It’s My Turn (1980)
Hollywood is generally lacking when it comes to offering the publice a portrait of the times they are living in. Shirley MacLaine once noted that the public is always about five years ahead of what Hollywood is ready to give them. Therefore, it is kind of relief that the exception was the intricate nature of the Me Generation. From Kramer vs. Kramer to Starting Over to An Unmarried Woman to Ordinary People and even bad films like Just Tell Me What You Want, Loving Couples and Middle Age Crazy, Hollywood understood the delicate nature of the changes in the culture when it came to personal relationships – possibly because those producers may have been living through it themselves.
It’s My Turn is just such an example. When I saw it the other night, I was quick to dismiss it because I felt that its themes weren’t as sharp as those presented in those earlier films. But since seeing it I have had another reaction. This is a film that seems less confident about its subjects and maybe that’s the point. The participants – a mathematician and a former professional baseball player are at odds over exactly how to have a relationship and have a personal life that doesn’t require giving your entire self. That’s a potent bit of drama.
Kate (Jill Clayburgh) is a math professor at a prestigious Chicago university and is in a complicated state in her love life – she just moved in with her boyfriend Homer (Charles Grodin) not because she loves him but more or less because she could. It’s not really a relationship, its more of a loose self-induced open-ended union based on the idea of having sex without having to deal with any of the messy emotional deadlifting that would be required in a responsible functioning adult relationship.
This arrangement fits well with her upcoming job interview in New York City which deals more in administration than work in the actual field, which if she accepts it won’t be a problem if she feels the need to cut Homer loose. Concurrently taking place in NYC is the wedding of her widowed father Jacob (Steven Hill), an event that she is only contemplating since she doesn’t like the new bride-to-be Emma (Beverly Garland). She attends anyway, and there she meets Emma’s son Ben (Michael Douglas) who as left his baseball career behind due to his injuries.
Ben and Kate become close but she resists because he has a wife and a son back home in Ohio and because she is reluctant to get involved with someone new. He, meanwhile, doesn’t have doubts because he does this sort of thing all the time. Still, she pursues the affair because something in his man allows her to see what is missing from her life, a real sense of what a real relationship could be.
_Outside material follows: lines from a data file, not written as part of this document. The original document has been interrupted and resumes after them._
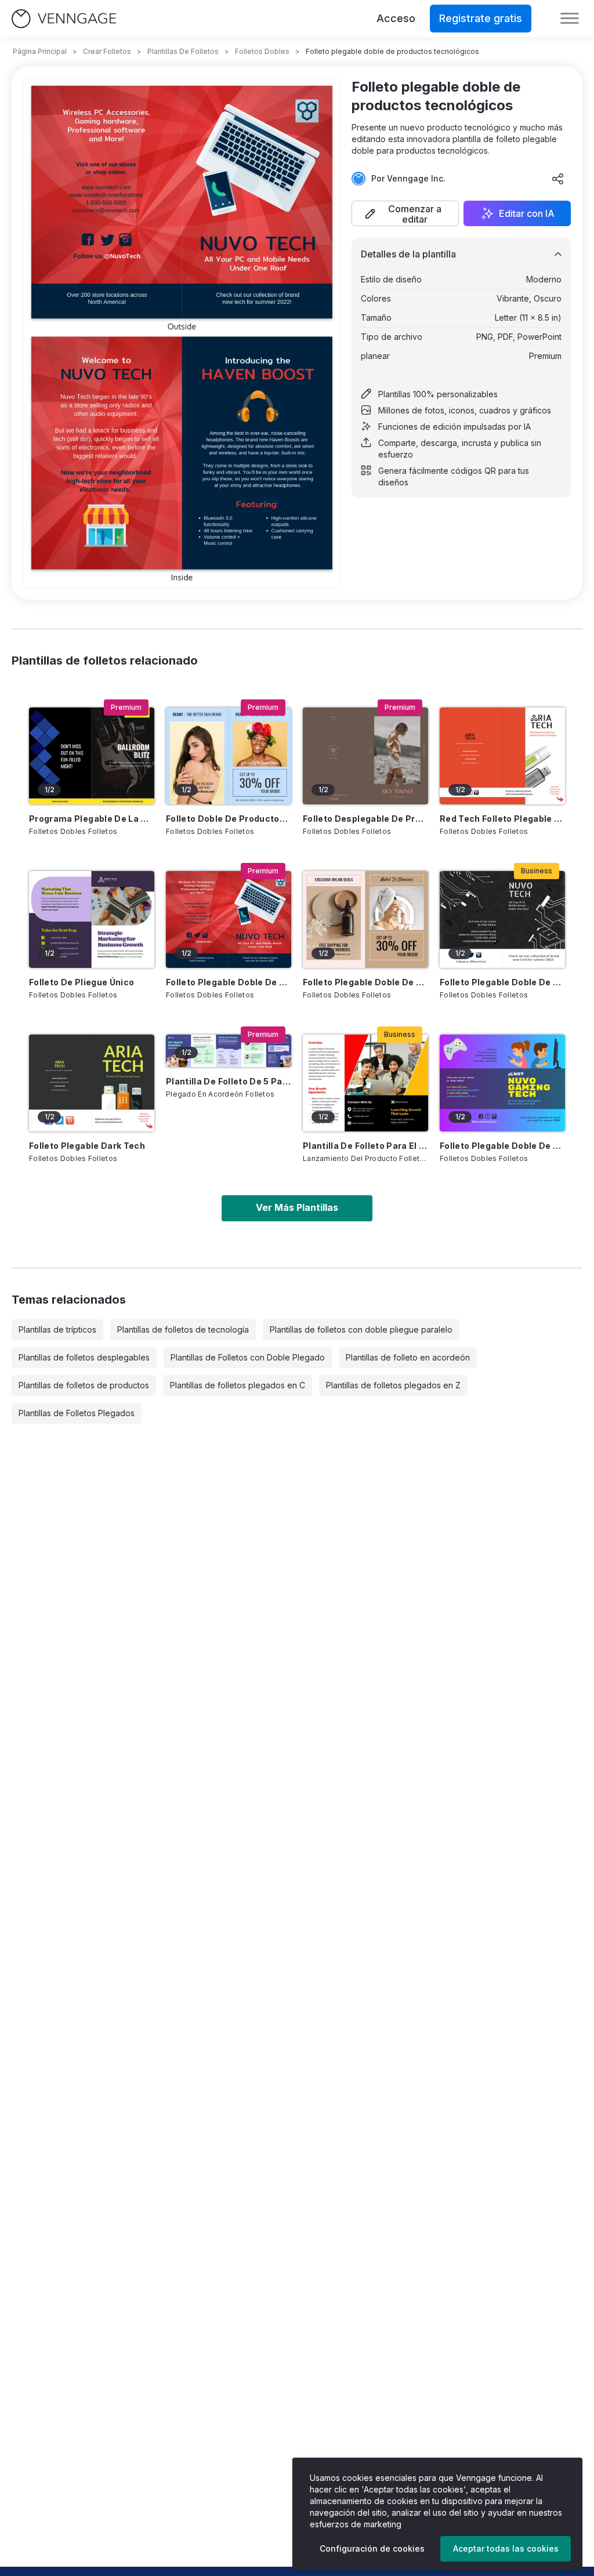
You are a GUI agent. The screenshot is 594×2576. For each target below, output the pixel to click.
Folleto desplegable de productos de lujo (365, 818)
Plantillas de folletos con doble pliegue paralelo (361, 1329)
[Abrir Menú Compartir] (558, 178)
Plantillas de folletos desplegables (84, 1357)
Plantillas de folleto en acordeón (408, 1357)
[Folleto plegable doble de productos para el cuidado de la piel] (365, 919)
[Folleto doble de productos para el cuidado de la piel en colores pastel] (228, 756)
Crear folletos (107, 51)
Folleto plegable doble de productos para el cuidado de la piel (365, 982)
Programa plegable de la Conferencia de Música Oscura (91, 818)
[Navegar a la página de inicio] (64, 18)
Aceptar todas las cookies (506, 2548)
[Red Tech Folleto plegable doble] (502, 756)
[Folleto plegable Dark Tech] (91, 1083)
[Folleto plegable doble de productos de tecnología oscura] (502, 919)
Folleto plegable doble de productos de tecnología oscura (502, 982)
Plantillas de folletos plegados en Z (393, 1385)
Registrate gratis (480, 18)
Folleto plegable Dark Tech (87, 1146)
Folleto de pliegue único (81, 982)
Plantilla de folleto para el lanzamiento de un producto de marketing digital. (365, 1146)
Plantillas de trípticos (57, 1329)
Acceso (395, 18)
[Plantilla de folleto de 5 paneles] (228, 1051)
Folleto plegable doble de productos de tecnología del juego (502, 1146)
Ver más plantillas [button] (297, 1207)
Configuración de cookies (372, 2548)
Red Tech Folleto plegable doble (502, 818)
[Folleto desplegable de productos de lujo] (365, 756)
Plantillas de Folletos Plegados (77, 1413)
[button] (405, 213)
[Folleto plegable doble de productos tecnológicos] (228, 919)
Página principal (40, 51)
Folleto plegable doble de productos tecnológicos (228, 982)
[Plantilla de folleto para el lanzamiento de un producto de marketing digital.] (365, 1083)
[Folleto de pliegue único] (91, 919)
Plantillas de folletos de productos (84, 1385)
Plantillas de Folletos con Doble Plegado (248, 1357)
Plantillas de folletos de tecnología (183, 1329)
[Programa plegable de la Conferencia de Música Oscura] (91, 756)
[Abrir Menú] (569, 18)
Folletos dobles (262, 51)
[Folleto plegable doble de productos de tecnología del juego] (502, 1083)
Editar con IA (527, 213)
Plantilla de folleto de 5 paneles (228, 1081)
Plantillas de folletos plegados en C (237, 1385)
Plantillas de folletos (183, 51)
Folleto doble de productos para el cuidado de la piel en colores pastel (228, 818)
The movie has a lot to say about the state of relationships between people who are unhappy in their lives and the screenplay probably plays too much of this in heavy amounts of dialogue where the movie could state its case in subtle passages. Still, the movie works because it is interested in its characters. Screenwriter Eleanor Bergstein pairs down the usual Me Generation drama to mostly the woman’s side and that’s refreshing because too often these dramas try to open up multiple subplots and characters that overload the central conflict. The narrative is cleanly written so that we come to care about these two people and what they both want from each other and for themselves.